- Brent crude oil price predictions for the week will depend on Iran offering a nuclear deal in addition to its Hormuz reopening offer.
Current Setup and Live Chart
The closure of the Strait of Hormuz and the disruption of oil shipping, primarily to the top importers of crude, have triggered an oil supply shock, leading to a spike in oil prices. Brent has traded above $100 since March 2026, and the asset continues to trade within a Hormuz-disruption regime. This has forced markets to undergo a major repricing of 2026 Brent crude oil price predictions/expectations.
Currently, Brent crude continues to trade in a choppy consolidation, albeit still retaining upside bias. This is despite the latest offer from Iran to reopen the Strait of Hormuz if the US ends its blockade of the area. However, Iran did not offer to reopen nuclear talks, long seen as the final impediment towards implementing a ceasefire to end the current geopolitical tensions.
Drivers of Brent Crude Oil Price Forecasts
1) Gulf Supply Shock/Hormuz Disruption
This factor remains the primary price determinant in the near term. The International Energy Agency (IEA) has described the ongoing conflict as a source of significant disruption as oil shipping volumes across the Strait of Hormuz have plummeted from about 20 million barrels per day to a trickle. Oil producers in the Gulf have seen a constraint of at least 10 million barrels per day due to shuttered exports and storage fills.
2) Higher Shipping Costs with Limited Bypass Options
The Hormuz disruption has led to higher shipping costs and reduced Middle East flows due to limited alternative shipping options to take crude to the consumption belt in the East (China, India).
3) OPEC Response Capacity
A question that has come up is whether the OPEC+ alliance has both the reserves and the capacity to offset the lost shipping volumes at the speed required to have an instant, stabilizing market impact. An end to the Hormuz disruption may not necessarily lead to quick market stabilization.
4) Demand Destruction on Persistently Higher Prices
A globalized second-order effect could occur if prices remain persistently high. Inflationary expectations will prompt central banks to tighten financial conditions, potentially weakening consumption growth and eroding demand (demand destruction) in price-sensitive sectors and markets.
Brent Crude Price Scenario Map
Base case: prices will remain elevated but will move in a two-way street. Spikes are typically driven by escalatory headlines, with price retracing on de-escalation moves. These have been alternating and are responsible for the choppiness in recent oil price action.

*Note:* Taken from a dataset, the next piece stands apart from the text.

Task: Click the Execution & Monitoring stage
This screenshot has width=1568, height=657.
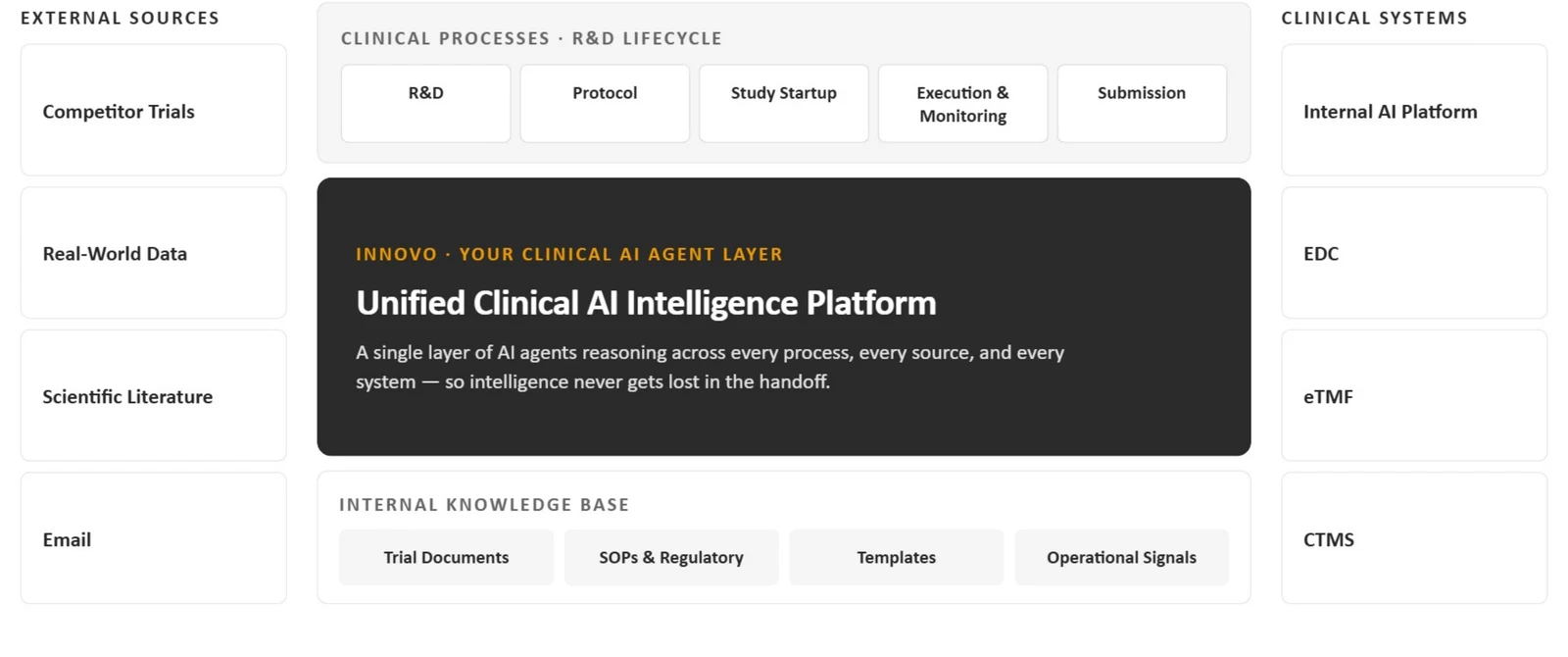Action: [962, 104]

Bull case: data and headlines confirming the impact of sustained disruption push oil prices higher, keeping the oil risk premium and inflationary expectations active.market
Bear case: headlines pointing towards de-escalation and normalization of flows across Hormuz will unwind the oil risk premium. However, prices hovered around $60 before the sharp war-driven spike. The fall in prices from Hormuz normalization will take a while to bring them back to pre-war levels, so what will be seen here is a retracement, not a full reversal.
Brent Crude Technical Outlook
Price remains in a choppy consolidation between the 93.23 support and the 111.98 resistance mark. The bulls will need to uncap the 111.98 barrier to unlock access to the multi-year high at 124.47, last seen in June 2022.

On the flip side, a breakdown of the 93.23 support shifts focus to the 17 April 2026 low at 86.34. A further breakdown of this price level targets the 80.27 support mark and prior high of 23 June 2025.